The Bass Beams T-Beam is a Self Supporting Floor Slab manufactured with prestressed steel in precast concrete beams, 500mm wide at the top, which when laid side by side form the basis of a suspended concrete slab. Bass Beams are made in three cross sections, 130, 200 and 300mm overall depth. The top flange is always 500mm with only the rib depth varying.

Bass beams are prestressed concrete T-beams, 500mm wide at the top, which when laid side by side form the basis of a suspended concrete slab. Bass beams are made in three cross sections, 130, 200 and 300mm overall depth. The top flange is always 500mm with only the rib depth varying.
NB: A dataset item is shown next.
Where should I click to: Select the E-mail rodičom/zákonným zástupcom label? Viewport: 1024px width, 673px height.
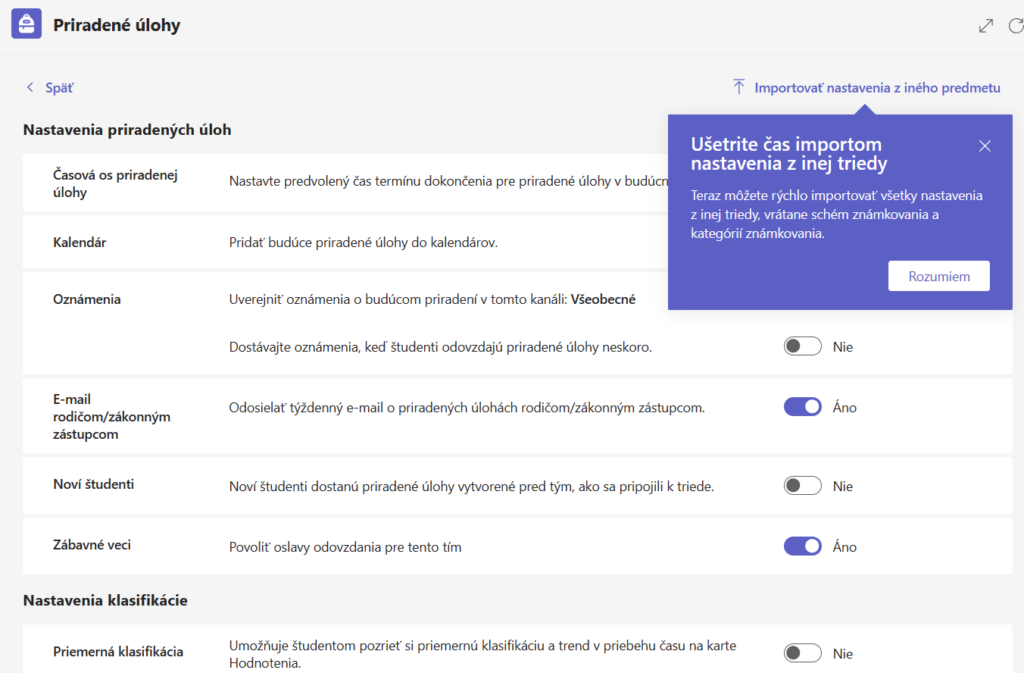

The 130 Beam normally spans up to 5.5m.
The 200 Beam normally spans up to 8.5m.
The 300 Beam normally spans up to 12.0m.

(Load capability dependant on span)

Key Benefits

  • Cost Effective.
  • High Quality – Factory manufactured to SABS standard.
  • Convenient.
  • No propping.
  • Lightweight structure.
  • No framework.
  • Versatile.
  • Quick erection.
  • Dry erected.
  • Don’t have to leave premises.
  • No shuttering.
  • No Mess.

Performance

  • Large spans of up to 12m clear spans.
  • Domestic, commercial and industrial loads
  • Convenient, Quick, Effective.
  • Steep view sites are now attractive to development with Bass Beam Decks.
  • Mezzanine floors erected into existing factories or warehouses without loss of production.
  • Up to 600m2 erected in a day.
  • Improves and enhances a property.

    Erection of Bass Beams

    • Minimum bearing for all beams 100mm on each end unless otherwise specified.
    • Minimum screed 50mm 25mPa unless otherwise specified by engineers.
    • Reinforcing ref 100 BRC mesh positioned 25mm from top of concrete unless otherwise specified.
    • Brick infill below all beams to be completed prior to pouring of concrete.
    • Lintel Type 1645 and 2547 to be placed rough side up with a minimum bearing of 200mm either side. (Not applicable to standard Lintels.)
    • Load bearing walls must be in position and provide effective support to beams.
    • Surface of beams to be wire brushed and cleaned of all loose material prior to installation of mesh and concrete topping. No D.P.C. permitted between the surface of beams and concrete topping.
    • Electrical conduits can be laid on top of the beams and covered with the required topping.
    • It is important to note that Bass beams cannot be aligned up perfectly. The joints may need to be skimmed should a good finish be required. Skim with rhinolite before painting.
    • Keep tarpaulins available to close up existing structures at end of each working day. (Contractor to supply tarpaulins.)

    Although very popular overseas there is only one supplier of BASS beams in this country. The main advantage of the Bass Beams slab is that it is the cheapest way to produce a suspended slab. This is due to its slender design which gives more strength than other systems. (The T-beam is a perfect shape for combining concrete and steel and this shape is used extensively in bridges etc.) The shape of the beam is extremely adaptable to precast moulds and can be economically produced, even in small quantities. Its inherent strength enables it to be propless and it requires nominal insitu concrete.

    With alterations to houses becoming the vogue, a new market has grown for the precast beams. Where the additions to the house are upstairs, the ribbed beam outsells all other types in that the existing ceilings remain intact and the new floor is never seen. The added bonus of the client not having to move out during the renovations makes the Bass beams so suitable to this market that even their competitors insist that Bass beams be used.

    There are customers that use the ribbed effect as a finished product by highlighting the rib in Tudor fashion or with a stipple finish. A big market does however exist for the ribbed beam in domestic buildings when a suspended floor is needed on sloping sites, providing a basement area or where backfilling can be avoided.

    Garages are almost entirely done by Bass Beams as the ribbed ceiling is acceptable as a garage ceiling. When the suspended slab has to carry the vehicle the superior strength of the ribbed beam becomes a strong selling point. The demand for housing ensures that concrete slabs will be in demand for many years to come. Particularly in the growth of townships and the trend in duplexes and tenement buildings.